With the pictures removed, retype the lines from the one holding "Given: Click inside the Store text input" through the end of the records, exactly as written.

═════ Data for processing ═════

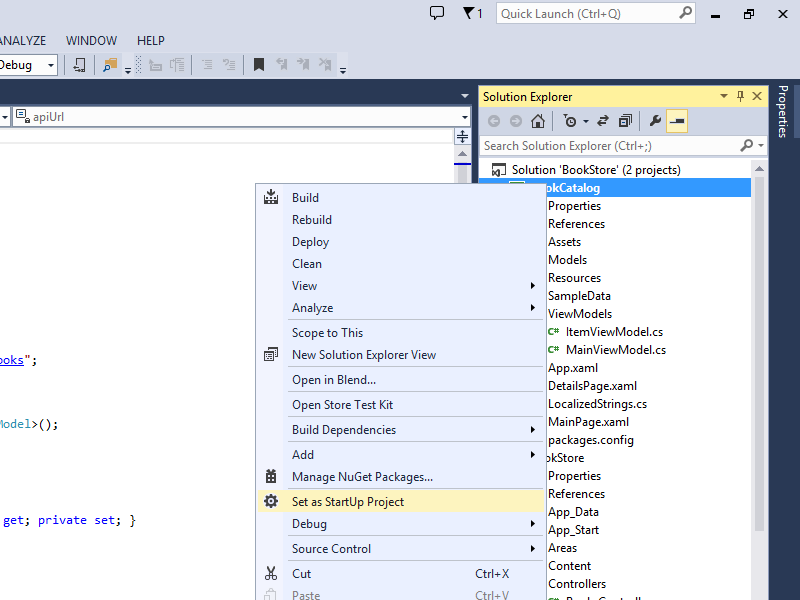Click the Collapse All icon in Solution Explorer
This screenshot has width=800, height=600.
coord(625,121)
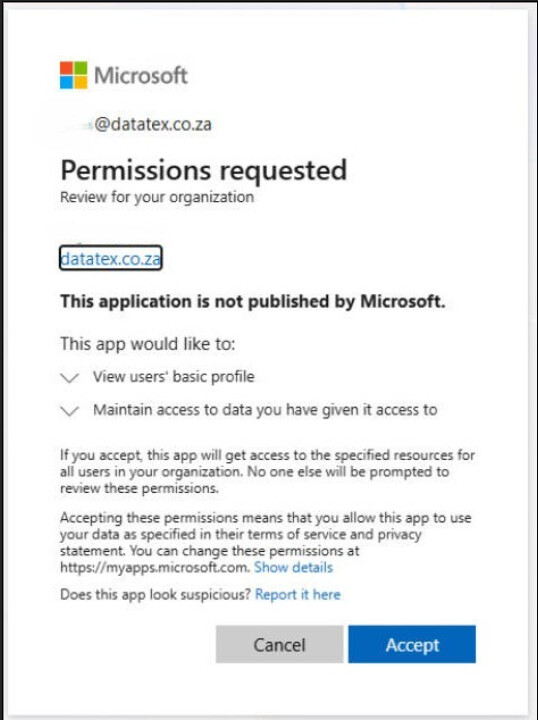
Task: Open the datatex.co.za publisher link
Action: [x=111, y=258]
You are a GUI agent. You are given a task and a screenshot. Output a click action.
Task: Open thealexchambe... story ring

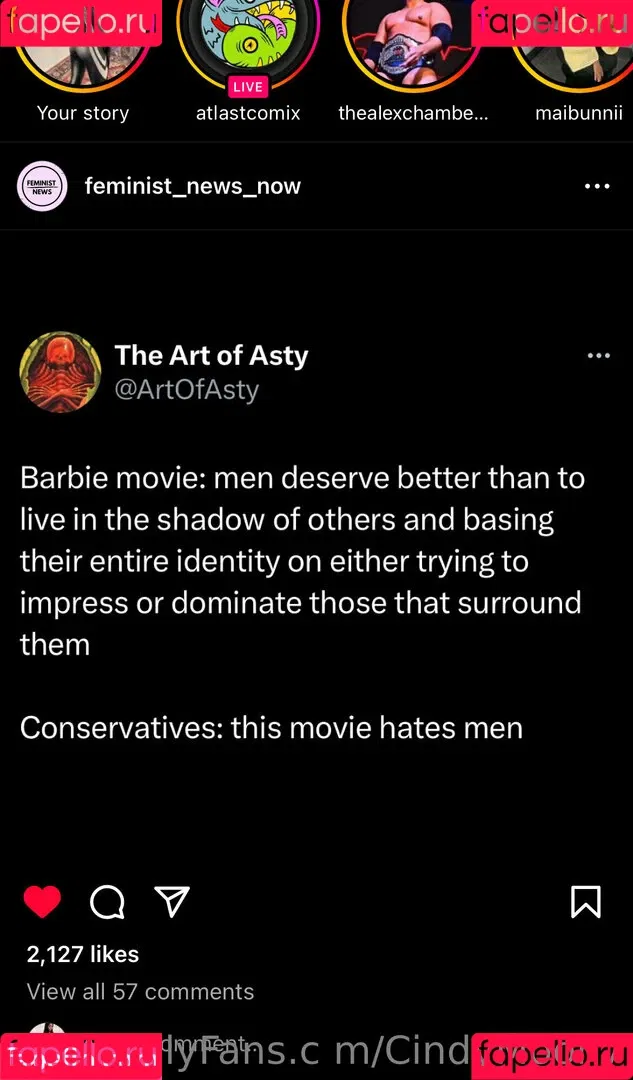point(413,41)
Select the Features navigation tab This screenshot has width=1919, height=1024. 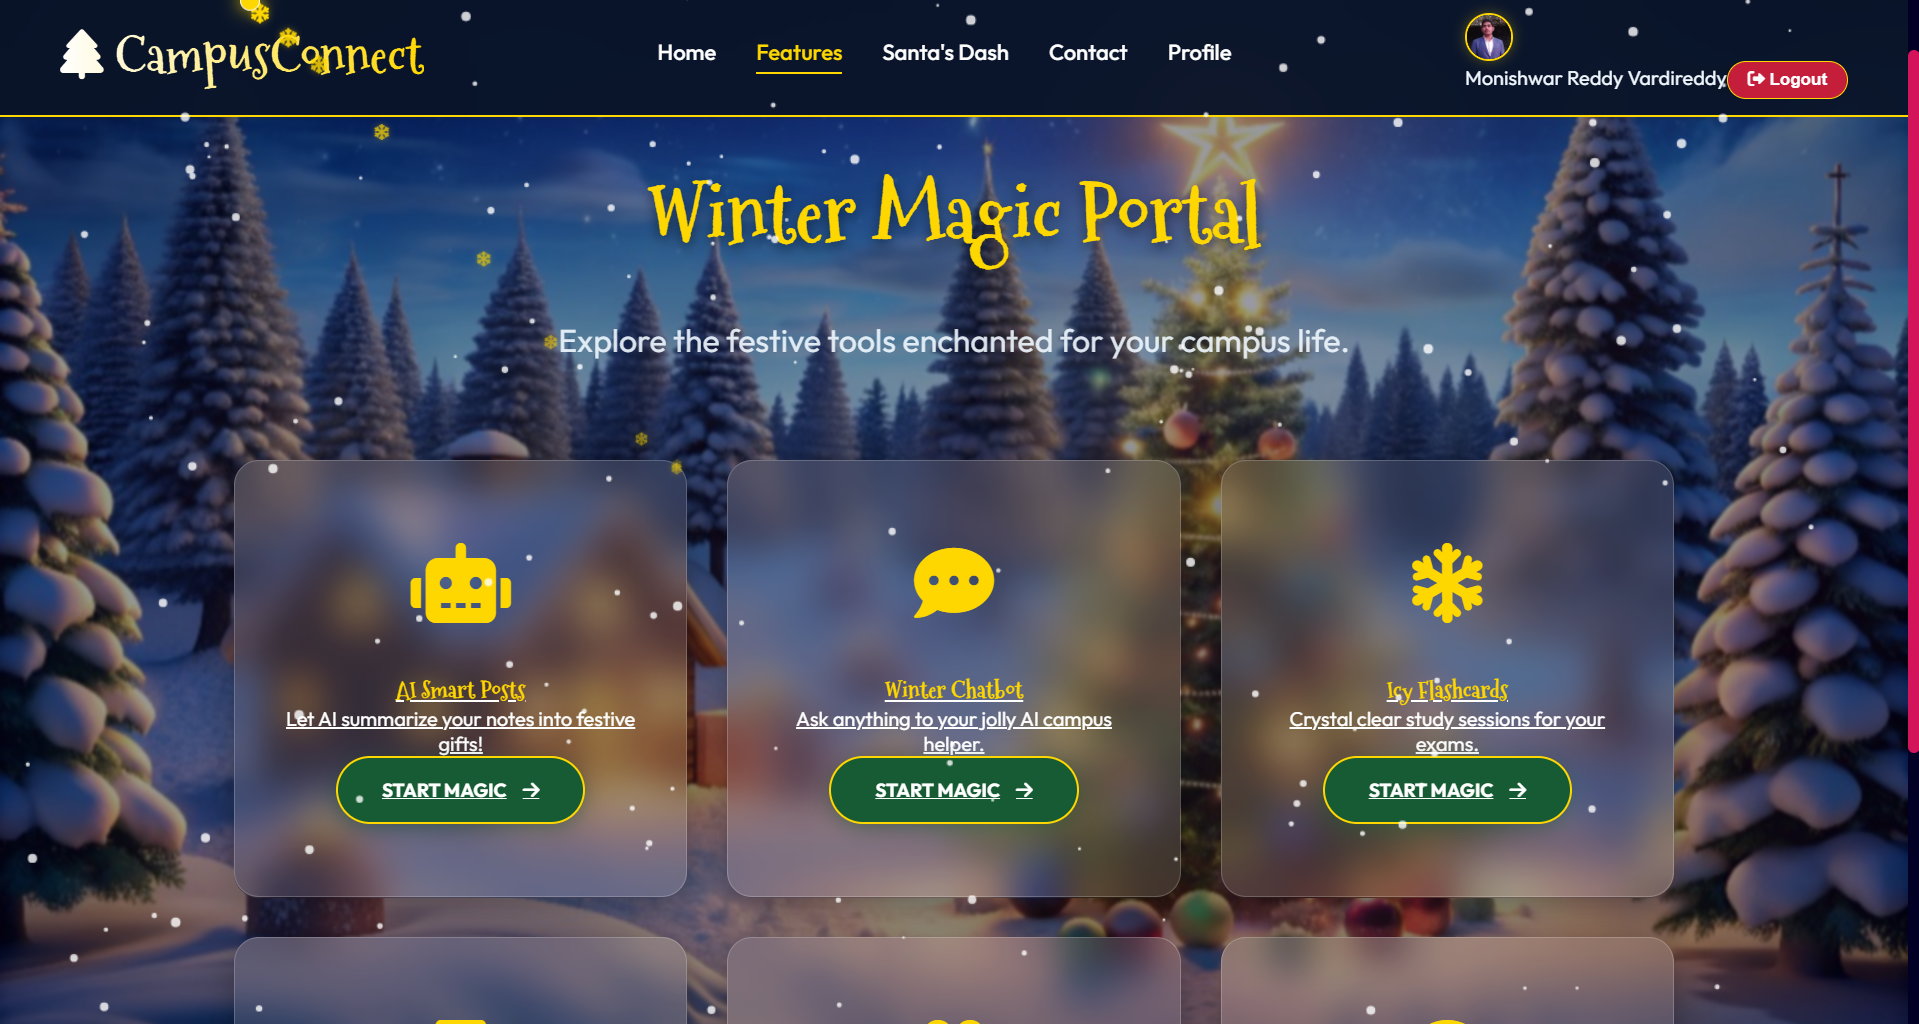point(799,53)
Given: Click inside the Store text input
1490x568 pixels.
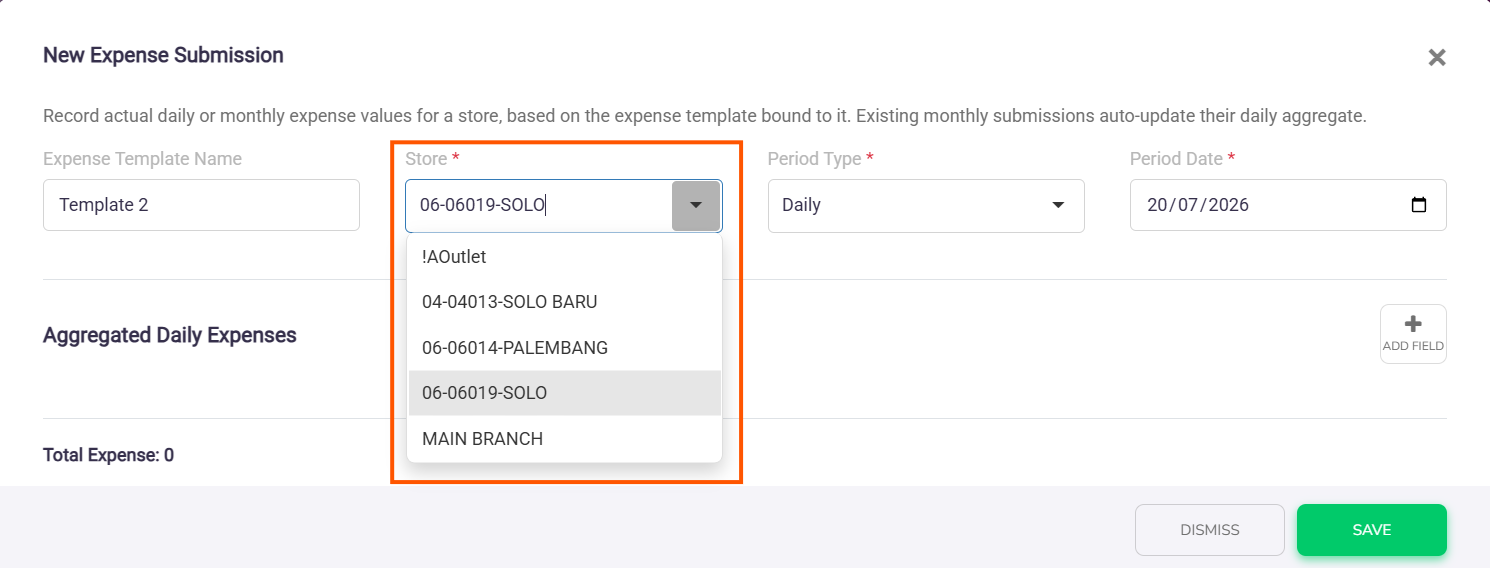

═════

▶ Written response:
Given: Click inside the Store text input
1490x568 pixels.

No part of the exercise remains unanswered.